For a few minutes, I forget about cameras and contracts and women with lawyers. I forget about words likeopticsandstability indicators.

I’m just a guy on a field with kids who think I’m cool for reasons that have nothing to do with headlines.

Then a small voice cuts through the noise.

“Mr. Drake?”

I turn and see a little girl standing a few feet away, helmet too big, chin strap crooked. She’s holding a football to her chest like it might float away if she lets go.

“Yeah?” I say, crouching down to her level.

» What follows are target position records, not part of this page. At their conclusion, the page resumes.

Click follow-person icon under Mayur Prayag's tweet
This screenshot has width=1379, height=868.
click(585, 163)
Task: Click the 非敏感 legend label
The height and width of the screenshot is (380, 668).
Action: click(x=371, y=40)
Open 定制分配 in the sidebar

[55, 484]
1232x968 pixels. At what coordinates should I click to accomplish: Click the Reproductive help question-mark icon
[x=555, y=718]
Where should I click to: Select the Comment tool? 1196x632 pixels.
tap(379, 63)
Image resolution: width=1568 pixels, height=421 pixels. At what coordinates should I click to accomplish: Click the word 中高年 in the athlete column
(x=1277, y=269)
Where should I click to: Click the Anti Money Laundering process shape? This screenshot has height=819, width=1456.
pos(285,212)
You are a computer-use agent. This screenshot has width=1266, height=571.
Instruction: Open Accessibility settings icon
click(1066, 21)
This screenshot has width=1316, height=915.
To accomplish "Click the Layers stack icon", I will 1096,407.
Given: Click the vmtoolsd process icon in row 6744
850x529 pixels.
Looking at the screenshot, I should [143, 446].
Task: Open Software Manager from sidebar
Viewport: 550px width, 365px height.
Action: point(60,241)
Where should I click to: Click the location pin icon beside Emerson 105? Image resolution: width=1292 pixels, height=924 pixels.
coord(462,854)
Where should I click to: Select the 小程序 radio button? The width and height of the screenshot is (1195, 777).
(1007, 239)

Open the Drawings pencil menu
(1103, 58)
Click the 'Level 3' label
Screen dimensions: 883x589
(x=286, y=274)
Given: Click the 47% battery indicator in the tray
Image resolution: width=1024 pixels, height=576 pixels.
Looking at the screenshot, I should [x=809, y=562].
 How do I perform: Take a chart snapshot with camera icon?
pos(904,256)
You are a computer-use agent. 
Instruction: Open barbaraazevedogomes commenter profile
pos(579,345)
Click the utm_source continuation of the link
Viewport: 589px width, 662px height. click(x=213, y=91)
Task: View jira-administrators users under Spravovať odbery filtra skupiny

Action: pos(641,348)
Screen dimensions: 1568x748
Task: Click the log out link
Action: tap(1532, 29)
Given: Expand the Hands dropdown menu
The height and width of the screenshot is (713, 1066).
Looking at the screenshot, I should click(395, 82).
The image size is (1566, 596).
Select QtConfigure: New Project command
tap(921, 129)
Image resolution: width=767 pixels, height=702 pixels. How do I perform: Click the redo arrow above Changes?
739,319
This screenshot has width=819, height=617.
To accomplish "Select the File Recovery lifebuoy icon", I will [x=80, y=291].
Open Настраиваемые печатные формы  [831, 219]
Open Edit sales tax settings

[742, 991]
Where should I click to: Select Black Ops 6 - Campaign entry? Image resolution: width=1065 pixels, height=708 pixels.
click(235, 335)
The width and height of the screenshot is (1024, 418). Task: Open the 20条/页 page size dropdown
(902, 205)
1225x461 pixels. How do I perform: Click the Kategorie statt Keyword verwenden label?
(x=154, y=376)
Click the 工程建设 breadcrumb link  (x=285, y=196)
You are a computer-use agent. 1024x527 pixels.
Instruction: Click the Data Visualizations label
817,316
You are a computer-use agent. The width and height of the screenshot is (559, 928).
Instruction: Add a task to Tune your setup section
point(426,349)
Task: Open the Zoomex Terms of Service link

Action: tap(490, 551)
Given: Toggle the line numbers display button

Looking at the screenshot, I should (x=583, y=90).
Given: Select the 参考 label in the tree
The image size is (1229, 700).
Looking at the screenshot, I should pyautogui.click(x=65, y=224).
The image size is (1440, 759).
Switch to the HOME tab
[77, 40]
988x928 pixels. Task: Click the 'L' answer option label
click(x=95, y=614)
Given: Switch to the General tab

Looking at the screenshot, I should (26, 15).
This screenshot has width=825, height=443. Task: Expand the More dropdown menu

She hesitates, glancing toward the sideline where a few reporters are still lurking, pretending to check their phones.

“Are those people being mean to you?” she says quietly.

I open my mouth and realize I have no idea how to answer that in a way that doesn’t drag adult ugliness into a child’s world.

I swallow and steady myself, keeping my voice calm.

“Sometimes,” I say, choosing each word carefully, “people say things that aren’t true.”

Her brow furrows. “That’s not nice.”

“No,” I agree. “It’s not.”

She watches me, serious now. “What do you do?”

The honest question in her eyes disarms me.

“You keep doing the right thing,” I say finally. “Even when it’s hard.”

She nods like that makes perfect sense. Because to her, it does.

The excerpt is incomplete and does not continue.